Pixel coordinate grounding data:
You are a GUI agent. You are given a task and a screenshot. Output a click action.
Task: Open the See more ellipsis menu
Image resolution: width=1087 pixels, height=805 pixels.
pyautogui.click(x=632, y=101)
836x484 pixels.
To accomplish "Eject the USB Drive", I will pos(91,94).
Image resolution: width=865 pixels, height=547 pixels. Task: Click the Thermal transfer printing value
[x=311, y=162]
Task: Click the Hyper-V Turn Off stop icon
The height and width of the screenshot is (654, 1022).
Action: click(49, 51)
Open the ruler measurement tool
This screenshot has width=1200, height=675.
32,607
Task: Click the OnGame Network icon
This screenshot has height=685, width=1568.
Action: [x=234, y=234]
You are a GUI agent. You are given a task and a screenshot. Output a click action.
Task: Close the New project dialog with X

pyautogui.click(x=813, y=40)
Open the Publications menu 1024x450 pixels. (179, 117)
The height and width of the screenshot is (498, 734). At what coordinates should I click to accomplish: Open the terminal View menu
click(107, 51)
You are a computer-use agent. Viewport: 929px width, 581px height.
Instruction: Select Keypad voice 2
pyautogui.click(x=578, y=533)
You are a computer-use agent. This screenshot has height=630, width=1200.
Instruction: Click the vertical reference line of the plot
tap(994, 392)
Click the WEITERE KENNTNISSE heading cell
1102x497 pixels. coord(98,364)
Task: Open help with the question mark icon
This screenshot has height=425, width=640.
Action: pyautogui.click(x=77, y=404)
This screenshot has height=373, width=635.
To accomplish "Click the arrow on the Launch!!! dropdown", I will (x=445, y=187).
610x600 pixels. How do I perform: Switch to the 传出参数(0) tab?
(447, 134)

* [WORK ITEM] No line before the one with "Open the Publications" belongs in the answer; copy that line and the rest of the records exactly.

* [THE COMPLETED TASK]
Open the Publications menu 1024x450 pixels. (179, 117)
The height and width of the screenshot is (498, 734). At what coordinates should I click to accomplish: Open the terminal View menu
click(107, 51)
You are a computer-use agent. Viewport: 929px width, 581px height.
Instruction: Select Keypad voice 2
pyautogui.click(x=578, y=533)
You are a computer-use agent. This screenshot has height=630, width=1200.
Instruction: Click the vertical reference line of the plot
tap(994, 392)
Click the WEITERE KENNTNISSE heading cell
1102x497 pixels. coord(98,364)
Task: Open help with the question mark icon
This screenshot has height=425, width=640.
Action: pyautogui.click(x=77, y=404)
This screenshot has height=373, width=635.
To accomplish "Click the arrow on the Launch!!! dropdown", I will (x=445, y=187).
610x600 pixels. How do I perform: Switch to the 传出参数(0) tab?
(447, 134)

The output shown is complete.